PROBLEM DETAILS:
Return every line of the listing below that contains the string "Follow", counting only matches with the same capitalization.

Entries showing where items appear:
◆ ◆ ◆ ◆

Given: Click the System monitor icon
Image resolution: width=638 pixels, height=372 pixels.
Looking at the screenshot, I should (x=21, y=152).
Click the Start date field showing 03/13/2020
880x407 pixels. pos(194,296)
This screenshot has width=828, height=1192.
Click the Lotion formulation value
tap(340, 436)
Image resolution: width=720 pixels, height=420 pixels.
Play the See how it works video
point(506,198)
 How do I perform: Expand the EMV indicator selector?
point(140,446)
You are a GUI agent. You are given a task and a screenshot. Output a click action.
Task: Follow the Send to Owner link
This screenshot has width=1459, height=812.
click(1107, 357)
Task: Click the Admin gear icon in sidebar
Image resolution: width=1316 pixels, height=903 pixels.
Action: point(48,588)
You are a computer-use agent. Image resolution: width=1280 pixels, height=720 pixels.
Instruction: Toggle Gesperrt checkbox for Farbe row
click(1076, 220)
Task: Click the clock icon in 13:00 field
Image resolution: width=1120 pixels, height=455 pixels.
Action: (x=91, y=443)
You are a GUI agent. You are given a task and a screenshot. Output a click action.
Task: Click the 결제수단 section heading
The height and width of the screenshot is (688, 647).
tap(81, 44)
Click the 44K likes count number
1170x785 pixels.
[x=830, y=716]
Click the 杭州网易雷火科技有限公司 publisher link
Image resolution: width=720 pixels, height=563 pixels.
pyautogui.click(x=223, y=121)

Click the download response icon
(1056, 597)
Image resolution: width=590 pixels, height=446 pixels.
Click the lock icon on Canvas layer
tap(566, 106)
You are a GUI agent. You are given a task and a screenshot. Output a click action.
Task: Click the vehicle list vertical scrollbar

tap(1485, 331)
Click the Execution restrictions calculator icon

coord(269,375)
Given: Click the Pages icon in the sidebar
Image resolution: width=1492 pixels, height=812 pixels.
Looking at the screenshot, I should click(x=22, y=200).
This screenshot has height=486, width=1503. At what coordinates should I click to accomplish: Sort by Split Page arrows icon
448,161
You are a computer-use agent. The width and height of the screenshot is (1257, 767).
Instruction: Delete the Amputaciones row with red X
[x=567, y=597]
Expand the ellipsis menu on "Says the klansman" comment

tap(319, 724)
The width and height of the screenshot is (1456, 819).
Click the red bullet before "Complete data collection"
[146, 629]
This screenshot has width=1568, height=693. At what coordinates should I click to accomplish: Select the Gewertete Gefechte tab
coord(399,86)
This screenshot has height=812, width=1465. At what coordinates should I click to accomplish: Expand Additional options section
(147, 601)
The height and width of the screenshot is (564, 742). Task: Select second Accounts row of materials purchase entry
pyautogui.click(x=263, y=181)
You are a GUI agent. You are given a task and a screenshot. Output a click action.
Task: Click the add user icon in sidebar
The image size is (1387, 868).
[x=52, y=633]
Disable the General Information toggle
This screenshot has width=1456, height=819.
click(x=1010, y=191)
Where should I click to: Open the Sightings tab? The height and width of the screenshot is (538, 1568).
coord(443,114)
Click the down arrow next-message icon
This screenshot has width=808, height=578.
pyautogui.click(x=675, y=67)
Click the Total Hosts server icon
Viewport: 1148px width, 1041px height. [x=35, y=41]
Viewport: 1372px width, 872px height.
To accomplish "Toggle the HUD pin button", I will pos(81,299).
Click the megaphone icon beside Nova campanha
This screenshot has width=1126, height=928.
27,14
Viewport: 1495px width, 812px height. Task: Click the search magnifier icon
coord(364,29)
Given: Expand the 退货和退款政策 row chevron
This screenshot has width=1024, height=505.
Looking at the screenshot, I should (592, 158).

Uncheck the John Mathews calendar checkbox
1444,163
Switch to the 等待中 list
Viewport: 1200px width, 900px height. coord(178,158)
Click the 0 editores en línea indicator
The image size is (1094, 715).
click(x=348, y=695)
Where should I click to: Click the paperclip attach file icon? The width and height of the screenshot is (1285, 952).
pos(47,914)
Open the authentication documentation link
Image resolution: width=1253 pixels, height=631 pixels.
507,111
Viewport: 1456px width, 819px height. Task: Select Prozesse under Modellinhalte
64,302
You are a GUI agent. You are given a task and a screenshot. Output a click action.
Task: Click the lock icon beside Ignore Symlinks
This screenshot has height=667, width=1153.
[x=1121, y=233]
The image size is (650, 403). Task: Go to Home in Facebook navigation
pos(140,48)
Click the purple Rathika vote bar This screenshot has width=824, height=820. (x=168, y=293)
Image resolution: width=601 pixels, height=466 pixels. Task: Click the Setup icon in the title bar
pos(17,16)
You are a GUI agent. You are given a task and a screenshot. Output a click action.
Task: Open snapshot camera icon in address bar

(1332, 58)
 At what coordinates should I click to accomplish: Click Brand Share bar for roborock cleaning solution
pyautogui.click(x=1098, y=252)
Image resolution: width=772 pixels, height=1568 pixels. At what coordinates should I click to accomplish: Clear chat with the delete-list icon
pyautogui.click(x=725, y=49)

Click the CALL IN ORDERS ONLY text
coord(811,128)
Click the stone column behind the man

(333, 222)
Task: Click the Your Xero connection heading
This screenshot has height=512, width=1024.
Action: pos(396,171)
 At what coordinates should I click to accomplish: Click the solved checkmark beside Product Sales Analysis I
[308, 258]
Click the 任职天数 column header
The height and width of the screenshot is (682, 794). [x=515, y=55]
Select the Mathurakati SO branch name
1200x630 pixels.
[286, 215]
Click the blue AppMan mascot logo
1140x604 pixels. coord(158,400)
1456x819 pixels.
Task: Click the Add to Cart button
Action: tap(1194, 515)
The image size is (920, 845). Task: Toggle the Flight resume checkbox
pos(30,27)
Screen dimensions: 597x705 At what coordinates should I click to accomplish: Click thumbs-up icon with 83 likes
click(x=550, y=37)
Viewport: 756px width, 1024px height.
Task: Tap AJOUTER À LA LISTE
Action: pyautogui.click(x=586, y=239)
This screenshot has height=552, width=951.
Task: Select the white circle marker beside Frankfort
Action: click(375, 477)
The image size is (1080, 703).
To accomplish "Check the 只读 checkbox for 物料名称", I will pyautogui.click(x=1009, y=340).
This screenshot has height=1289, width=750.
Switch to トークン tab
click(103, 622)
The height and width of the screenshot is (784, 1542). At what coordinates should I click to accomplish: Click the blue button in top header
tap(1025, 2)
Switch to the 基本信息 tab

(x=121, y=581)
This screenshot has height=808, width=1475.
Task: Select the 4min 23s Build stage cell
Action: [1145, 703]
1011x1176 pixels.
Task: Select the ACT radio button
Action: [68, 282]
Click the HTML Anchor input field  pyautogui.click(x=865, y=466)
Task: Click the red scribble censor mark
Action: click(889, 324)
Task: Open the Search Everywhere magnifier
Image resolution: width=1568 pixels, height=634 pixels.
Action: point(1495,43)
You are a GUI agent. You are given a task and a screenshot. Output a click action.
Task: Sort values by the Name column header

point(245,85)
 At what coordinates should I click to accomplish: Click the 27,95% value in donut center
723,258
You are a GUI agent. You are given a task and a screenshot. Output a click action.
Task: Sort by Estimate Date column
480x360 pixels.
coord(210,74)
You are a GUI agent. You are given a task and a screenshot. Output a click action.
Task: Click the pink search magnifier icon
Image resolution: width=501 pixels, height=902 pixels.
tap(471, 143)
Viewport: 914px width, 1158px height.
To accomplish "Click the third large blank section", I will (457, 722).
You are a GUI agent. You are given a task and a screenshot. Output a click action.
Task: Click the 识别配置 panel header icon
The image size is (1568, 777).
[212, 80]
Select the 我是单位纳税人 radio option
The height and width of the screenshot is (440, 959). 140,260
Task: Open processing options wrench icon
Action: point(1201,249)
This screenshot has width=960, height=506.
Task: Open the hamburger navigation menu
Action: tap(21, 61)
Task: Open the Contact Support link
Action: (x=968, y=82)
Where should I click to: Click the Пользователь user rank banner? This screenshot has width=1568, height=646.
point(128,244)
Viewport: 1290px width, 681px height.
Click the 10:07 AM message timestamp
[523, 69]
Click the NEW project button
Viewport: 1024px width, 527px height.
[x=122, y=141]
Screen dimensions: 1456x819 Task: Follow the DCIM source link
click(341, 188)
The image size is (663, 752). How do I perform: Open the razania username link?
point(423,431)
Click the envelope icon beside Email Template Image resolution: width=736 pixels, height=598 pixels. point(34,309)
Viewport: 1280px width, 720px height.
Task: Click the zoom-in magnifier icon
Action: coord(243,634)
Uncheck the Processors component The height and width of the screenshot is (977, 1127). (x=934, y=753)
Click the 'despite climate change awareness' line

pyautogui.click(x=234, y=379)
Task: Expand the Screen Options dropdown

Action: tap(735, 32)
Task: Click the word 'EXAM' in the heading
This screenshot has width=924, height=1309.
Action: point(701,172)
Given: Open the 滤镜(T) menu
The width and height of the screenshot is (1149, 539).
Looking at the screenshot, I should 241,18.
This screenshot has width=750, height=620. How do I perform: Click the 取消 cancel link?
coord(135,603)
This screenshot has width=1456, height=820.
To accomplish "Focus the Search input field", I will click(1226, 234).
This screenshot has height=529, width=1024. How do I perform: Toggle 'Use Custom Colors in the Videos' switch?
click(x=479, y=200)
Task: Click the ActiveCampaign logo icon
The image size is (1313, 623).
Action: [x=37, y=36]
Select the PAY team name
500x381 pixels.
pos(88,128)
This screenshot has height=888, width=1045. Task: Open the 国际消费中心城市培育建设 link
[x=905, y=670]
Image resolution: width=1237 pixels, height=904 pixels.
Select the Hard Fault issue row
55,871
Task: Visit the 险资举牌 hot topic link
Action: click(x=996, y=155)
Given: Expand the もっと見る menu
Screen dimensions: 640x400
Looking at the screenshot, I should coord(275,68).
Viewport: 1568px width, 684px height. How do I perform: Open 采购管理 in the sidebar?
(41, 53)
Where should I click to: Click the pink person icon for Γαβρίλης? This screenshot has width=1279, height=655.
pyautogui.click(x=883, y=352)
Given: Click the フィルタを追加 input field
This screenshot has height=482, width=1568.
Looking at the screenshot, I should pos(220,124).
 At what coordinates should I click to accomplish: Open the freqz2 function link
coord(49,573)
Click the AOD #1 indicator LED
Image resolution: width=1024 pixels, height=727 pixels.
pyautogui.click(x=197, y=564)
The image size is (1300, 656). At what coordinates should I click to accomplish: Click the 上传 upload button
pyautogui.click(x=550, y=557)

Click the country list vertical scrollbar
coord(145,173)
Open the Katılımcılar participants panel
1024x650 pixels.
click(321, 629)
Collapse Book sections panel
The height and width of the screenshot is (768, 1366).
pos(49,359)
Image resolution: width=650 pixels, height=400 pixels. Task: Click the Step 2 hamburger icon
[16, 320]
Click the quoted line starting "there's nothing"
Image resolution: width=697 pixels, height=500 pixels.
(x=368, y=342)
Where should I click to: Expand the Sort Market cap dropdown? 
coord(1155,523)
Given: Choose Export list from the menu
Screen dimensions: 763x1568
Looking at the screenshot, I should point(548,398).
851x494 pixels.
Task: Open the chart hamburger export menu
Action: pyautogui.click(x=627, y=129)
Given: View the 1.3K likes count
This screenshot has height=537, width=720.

◆ ◆ ◆ ◆

EXERCISE ANSWER:
Task: Follow the Send to Owner link
Screen dimensions: 1456x819 Task: Follow the DCIM source link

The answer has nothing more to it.